Not done dumping on SCC by a long shot

by Paul William Tenny

sarah-connor-chronicles.jpgBob Degon had a post on the TV Squad off-shoot listing the reasons why he thinks Terminator: SCC, has "quietly become one of the best shows on TV". For the reasons I'll explain below, I disagree with every one of them.

Lena Heady and Summer Glau
To be fair I've got to start by pointing out that an actors performance is based largely on the material written for them. Good material is going to make a mediocre actor look good, and even the best thespian in the world can't make a crappy script shine.

That said, Summer Glau stood out from the rest of the cast because of her talent, which I agree was greatly evidenced in Firefly, but even so we're not really talking about an award-winning performance here. I don't know if it was just a better written character or a performance better suited to her inherent abilities, or if Joss Whedon simply knows better than anyone how to milk people for what he wants on screen, but Summer in Firefly was head and shoulders above Summer in SCC.
Throughout the first season I was struck by how stiff and confused this new version of Sarah Connor played by Lena Heady was, and, having never seen Heady act before, I wasn't terribly impressed with how she handled the material she was given.

I've got dueling complaints when it comes to Heady and Connor that stem from the reinvented character that is neither interesting nor compelling on any level. The contrast drawn between Connor in the first two films was stark, where a weak and mostly frightened woman was forged into a cold and strong killer -- ironically she came to embody many of the traits of the machines she was set on wiping out.

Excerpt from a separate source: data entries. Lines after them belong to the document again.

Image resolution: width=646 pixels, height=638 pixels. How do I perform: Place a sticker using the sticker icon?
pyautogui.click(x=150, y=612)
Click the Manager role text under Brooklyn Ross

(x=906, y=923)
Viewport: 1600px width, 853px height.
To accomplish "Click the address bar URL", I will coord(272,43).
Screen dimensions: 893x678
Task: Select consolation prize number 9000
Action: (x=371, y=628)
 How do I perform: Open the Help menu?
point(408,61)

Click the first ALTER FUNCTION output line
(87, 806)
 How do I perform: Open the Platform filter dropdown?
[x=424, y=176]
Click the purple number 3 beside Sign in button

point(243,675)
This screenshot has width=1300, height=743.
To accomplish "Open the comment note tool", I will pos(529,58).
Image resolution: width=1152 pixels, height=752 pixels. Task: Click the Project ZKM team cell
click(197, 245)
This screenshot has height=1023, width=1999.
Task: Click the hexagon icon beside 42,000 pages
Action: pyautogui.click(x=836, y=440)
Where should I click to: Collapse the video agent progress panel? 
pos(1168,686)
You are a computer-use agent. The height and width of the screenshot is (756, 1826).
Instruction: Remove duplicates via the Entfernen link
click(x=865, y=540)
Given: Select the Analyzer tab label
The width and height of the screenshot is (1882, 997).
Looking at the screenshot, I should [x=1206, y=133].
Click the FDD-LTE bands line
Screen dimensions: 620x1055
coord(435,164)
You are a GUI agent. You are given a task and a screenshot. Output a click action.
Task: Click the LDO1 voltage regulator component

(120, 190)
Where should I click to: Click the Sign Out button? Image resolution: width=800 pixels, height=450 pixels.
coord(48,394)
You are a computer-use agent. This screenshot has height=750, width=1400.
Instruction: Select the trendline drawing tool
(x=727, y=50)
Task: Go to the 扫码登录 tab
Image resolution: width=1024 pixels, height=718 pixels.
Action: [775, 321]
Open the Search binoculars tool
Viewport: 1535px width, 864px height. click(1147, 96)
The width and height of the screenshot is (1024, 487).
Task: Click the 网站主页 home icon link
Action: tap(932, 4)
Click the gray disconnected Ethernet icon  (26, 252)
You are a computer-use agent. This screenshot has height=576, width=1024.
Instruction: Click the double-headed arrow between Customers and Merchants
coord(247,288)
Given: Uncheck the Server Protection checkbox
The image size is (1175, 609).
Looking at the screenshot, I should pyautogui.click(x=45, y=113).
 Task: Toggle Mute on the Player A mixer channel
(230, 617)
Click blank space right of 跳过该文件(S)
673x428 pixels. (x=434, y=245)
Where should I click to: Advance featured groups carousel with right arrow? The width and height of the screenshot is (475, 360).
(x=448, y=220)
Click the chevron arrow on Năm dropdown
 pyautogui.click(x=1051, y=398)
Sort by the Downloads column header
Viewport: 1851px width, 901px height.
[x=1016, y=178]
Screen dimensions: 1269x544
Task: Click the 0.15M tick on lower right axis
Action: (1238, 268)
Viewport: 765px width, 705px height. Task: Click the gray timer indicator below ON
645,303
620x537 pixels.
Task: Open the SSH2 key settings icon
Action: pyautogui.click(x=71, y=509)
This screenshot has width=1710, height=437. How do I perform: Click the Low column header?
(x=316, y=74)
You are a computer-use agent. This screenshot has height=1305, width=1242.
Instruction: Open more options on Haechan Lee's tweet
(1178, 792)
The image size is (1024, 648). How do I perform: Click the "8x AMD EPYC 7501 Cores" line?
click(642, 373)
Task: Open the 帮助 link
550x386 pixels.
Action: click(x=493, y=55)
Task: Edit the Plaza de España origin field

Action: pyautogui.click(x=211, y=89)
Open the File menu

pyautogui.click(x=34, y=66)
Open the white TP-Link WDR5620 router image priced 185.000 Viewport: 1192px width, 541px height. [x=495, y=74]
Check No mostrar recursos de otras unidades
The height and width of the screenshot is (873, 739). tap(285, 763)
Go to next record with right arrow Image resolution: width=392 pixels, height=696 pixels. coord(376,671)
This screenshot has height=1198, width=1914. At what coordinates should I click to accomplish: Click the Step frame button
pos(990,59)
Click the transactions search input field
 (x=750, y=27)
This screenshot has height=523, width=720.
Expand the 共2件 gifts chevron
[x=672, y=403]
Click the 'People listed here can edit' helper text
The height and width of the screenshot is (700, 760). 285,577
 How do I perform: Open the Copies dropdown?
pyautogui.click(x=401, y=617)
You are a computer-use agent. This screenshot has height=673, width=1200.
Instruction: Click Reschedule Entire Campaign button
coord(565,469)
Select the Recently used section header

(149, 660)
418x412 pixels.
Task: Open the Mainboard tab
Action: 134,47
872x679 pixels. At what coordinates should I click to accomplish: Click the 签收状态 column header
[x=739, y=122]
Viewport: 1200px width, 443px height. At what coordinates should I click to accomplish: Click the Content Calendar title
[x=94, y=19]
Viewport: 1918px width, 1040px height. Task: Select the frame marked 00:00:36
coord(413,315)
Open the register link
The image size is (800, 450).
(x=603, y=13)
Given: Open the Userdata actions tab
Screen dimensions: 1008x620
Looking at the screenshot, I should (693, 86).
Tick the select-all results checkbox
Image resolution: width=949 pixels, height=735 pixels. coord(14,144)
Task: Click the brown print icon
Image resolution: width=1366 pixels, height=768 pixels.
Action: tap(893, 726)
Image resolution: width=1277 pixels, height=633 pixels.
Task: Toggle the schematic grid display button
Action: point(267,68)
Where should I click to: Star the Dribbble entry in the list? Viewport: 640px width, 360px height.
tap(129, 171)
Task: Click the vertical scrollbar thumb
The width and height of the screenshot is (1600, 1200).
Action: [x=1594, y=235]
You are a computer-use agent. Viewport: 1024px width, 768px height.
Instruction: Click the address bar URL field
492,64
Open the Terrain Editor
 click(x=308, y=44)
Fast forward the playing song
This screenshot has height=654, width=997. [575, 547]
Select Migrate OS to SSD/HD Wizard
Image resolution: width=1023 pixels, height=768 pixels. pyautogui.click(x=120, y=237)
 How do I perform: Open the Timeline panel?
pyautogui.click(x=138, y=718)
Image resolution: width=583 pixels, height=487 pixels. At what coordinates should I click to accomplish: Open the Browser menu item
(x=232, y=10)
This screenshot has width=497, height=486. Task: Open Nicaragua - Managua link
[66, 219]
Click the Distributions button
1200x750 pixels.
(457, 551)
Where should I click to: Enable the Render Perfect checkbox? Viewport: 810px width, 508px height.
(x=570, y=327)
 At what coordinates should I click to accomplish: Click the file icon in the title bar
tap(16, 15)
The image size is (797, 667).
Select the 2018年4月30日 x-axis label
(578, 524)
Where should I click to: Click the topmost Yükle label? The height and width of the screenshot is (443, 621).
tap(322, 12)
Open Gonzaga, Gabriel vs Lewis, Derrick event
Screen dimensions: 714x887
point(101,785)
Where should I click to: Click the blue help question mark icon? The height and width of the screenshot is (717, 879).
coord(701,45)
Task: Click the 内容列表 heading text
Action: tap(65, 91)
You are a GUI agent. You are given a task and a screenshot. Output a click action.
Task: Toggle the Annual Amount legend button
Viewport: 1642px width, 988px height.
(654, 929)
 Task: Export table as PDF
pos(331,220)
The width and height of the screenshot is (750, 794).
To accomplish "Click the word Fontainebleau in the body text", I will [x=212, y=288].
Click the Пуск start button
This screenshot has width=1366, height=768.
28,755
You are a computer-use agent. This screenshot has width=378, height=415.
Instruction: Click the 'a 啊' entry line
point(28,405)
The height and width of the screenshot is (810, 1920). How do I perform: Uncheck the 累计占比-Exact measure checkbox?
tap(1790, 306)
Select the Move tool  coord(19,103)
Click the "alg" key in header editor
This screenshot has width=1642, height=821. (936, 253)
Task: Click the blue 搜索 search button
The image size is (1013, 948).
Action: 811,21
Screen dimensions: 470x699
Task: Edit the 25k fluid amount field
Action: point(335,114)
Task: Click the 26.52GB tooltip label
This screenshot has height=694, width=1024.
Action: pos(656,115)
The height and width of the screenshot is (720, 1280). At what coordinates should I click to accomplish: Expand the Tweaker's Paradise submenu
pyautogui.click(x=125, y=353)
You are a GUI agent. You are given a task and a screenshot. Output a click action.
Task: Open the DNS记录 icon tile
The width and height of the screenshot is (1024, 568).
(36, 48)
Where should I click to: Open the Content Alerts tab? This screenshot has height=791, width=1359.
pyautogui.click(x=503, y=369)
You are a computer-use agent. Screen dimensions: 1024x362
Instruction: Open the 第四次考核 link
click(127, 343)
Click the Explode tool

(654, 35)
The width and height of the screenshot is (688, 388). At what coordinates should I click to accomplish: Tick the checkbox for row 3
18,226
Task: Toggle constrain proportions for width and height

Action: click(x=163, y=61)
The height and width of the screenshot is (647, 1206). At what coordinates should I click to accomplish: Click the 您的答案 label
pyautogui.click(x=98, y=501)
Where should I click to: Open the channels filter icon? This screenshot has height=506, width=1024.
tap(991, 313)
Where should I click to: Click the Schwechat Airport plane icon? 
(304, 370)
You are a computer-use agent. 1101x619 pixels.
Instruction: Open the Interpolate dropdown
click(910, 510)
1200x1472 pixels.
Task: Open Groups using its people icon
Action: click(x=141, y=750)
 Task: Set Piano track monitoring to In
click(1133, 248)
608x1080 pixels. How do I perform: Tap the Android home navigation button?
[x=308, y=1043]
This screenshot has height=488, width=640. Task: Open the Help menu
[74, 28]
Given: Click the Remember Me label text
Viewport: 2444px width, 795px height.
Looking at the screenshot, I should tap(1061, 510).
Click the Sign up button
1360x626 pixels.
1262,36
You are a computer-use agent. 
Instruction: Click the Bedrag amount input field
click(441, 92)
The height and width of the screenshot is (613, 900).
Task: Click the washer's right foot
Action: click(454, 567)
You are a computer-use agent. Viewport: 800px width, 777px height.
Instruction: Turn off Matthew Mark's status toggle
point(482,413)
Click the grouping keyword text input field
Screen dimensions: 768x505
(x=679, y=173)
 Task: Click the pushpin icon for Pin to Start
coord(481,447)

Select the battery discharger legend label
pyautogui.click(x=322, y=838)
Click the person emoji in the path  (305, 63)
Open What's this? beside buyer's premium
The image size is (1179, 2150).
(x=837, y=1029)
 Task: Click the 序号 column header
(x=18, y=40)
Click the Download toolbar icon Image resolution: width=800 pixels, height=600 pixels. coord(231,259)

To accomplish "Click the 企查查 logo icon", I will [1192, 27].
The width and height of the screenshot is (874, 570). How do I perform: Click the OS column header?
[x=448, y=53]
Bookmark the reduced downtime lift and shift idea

Heady and her character are far more mundane than that, where if I had to take a wild guess, I'd say she was plucked out of time between the two feature films. It was clear in Terminator 2 that Sarah didn't care about John getting an education or going through the motions until Judgment Day and almost ruined his life by training him from childhood to be what he needed to be to get the job done. Heady's character -- and this I lay at the feet of the producers -- seems constantly preoccupied by her actions with wasting John's time with school and other pointless niceties

Anytime we're talking about exposition and not action, she's always talking about how he has to grow up, take everything more seriously, prepare himself for the fight and all the stuff we expect to see.

But none of that has ever come

And I'll just wrap that up by pointing out how through two seasons of this show, we've never actually seen John Connor being trained for much of anything. He goes on missions, gets in trouble, acts like a supreme retard, is often over protected in a way that harms rather than helps -- he ran off to have a fun getaway with his new girlfriend in Mexico recently, almost getting himself and everyone around him slaughtered by a terminator -- but when will he gain the experience that he needs to lead the revolt and defeat the machines after Judgment Day?

When is this series going to stop warming up to what it wants to be, and actually start being an extension of the Terminator mythos?

It knows how to deal with time travel
I wouldn't consider myself a fanboy for any show or film franchise, but it does piss me off when people take liberty with canon. Even going back to the first Terminator, James Cameron clearly established that the time travel lab was experimental and that it was destroyed after Kyle Reese came through. During his interrogation, he told the police that "Skynet was smashed, we'd won."

From that point forward it didn't make sense for anyone else to come back from that era, so in that respect even the sequel had canon problems of its own.

The show however has taken that problem to an entirely new level, actually introducing time travel equipment into the current time frame, and now we've got new terminators being sent back in time practically at will. Amongst the problems with the series premise is that without a confined time frame and story to tell, it doesn't make sense that Skynet (which was supposedly destroyed) keeps sending terminators back to the present day to preform (and fail) the same mission repeatedly without trying the first tactic again -- going back and killing Sarah before she even gives birth.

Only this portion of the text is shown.